La première d'entre elles, La bête immonde, donne son titre au recueil et n'entretient strictement aucun rapport avec l'hydre nazie que l'on qualifie parfois ainsi. "La bête immonde" est ici une "bête humaine", qui va vivre après un accident de voiture un véritable cauchemar... La fatigue qui a conduit Xavier Dmellis à s'endormir au volant n'était en effet pas naturelle, et le traitement de choc qu'il s'apprête à subir dans la clinique du docteur Despair n'est pas conçu pour le mener sur la voie de la guérison... Défiguré, humilié, longtemps privé de l'usage de la parole, l'homme apparaît comme un pantin désarticulé. Et la douce Hortense, tyrannisée par son praticien de mari, n'ouvrira ses bras à ce nouveau confident que pour mieux lui révéler les nuances d'une infernale machination...
Jacqueline Vermot, la protagoniste principale d'Agence tous crimes, ne connaîtra pas une destinée plus enviable. Marc Agapit n'avait guère d'affection à l'égard de la gent féminine ("Toutes les femmes se ressemblent... elles sont toutes les mêmes: de fichus animaux, croyez-moi", fait-il dire au docteur Despair), et prend un malin plaisir à dévoiler insidieusement les noirs secrets de l'institutrice à la retraite... Sa trouble relation avec son neveu Nizou, enfant difficile devenu séduisant jeune homme, la fera même basculer dans un enfer intime dont elle ne s'extirpera plus que sous l'effet de macabres hallucinations. Pour Agapit, l'amour est douleur et culpabilité, et les relations humaines sont régies par le principe du "dominant/dominé" appliqué avec cruauté jusqu'à ce que mort s'ensuive...
Greffe mortelle, le roman suivant, traite en les fusionnant des notions de "Crime et châtiment". Épouvantable jeu de massacre, le récit se déroule sous les yeux d'un témoin "privilégié" ("On ne sait pas que je suis là. Il ne faut pas que je me montre, il ne faut pas qu'on me voie"), et narre par le menu l'extinction fort peu naturelle d'une famille entière. Le mystérieux docteur Lefort tire les ficelles en coulisse, manipulant à travers un jeu de la séduction ambigu les poussées d'hormones du jeune Charles. Car la chair est toujours faible, et ces démonstrations de virilité sont autant de pousse-au-crime à l'heure fatidique où le fait de succomber à la tentation doit être compris au sens littéral... Ici l'hérédité bourgeonne d'atavismes fatals, et le défi consiste à se trouver du bon côté du sécateur...
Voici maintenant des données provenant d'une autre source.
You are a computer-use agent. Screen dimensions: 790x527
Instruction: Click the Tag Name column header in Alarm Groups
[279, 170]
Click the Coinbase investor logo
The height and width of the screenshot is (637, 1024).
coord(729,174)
Cette dernière phrase peut également s'appliquer à Piège infernal qui, bien que très différent dans sa construction, n'en présente pas moins certaines obsessions "agapiennes". Famille déliquescente, femmes fatales et perverses, tension sexuelle permanente, relations faussées par l'intérêt où prédominent menaces et manipulations, états mentaux flottants - ici l'amnésie -, l'ensemble conduisant inévitablement à des actes que la morale réprouve mais que l'amateur d'épouvante sait apprécier à leur injuste valeur... Pas de place pour la bonté chez Marc Agapit, et Jean Fonterbi est une sorte d'archétype d'ange exterminateur dégénéré, échappant aux griffes de la mort pour mieux la semer autour de lui...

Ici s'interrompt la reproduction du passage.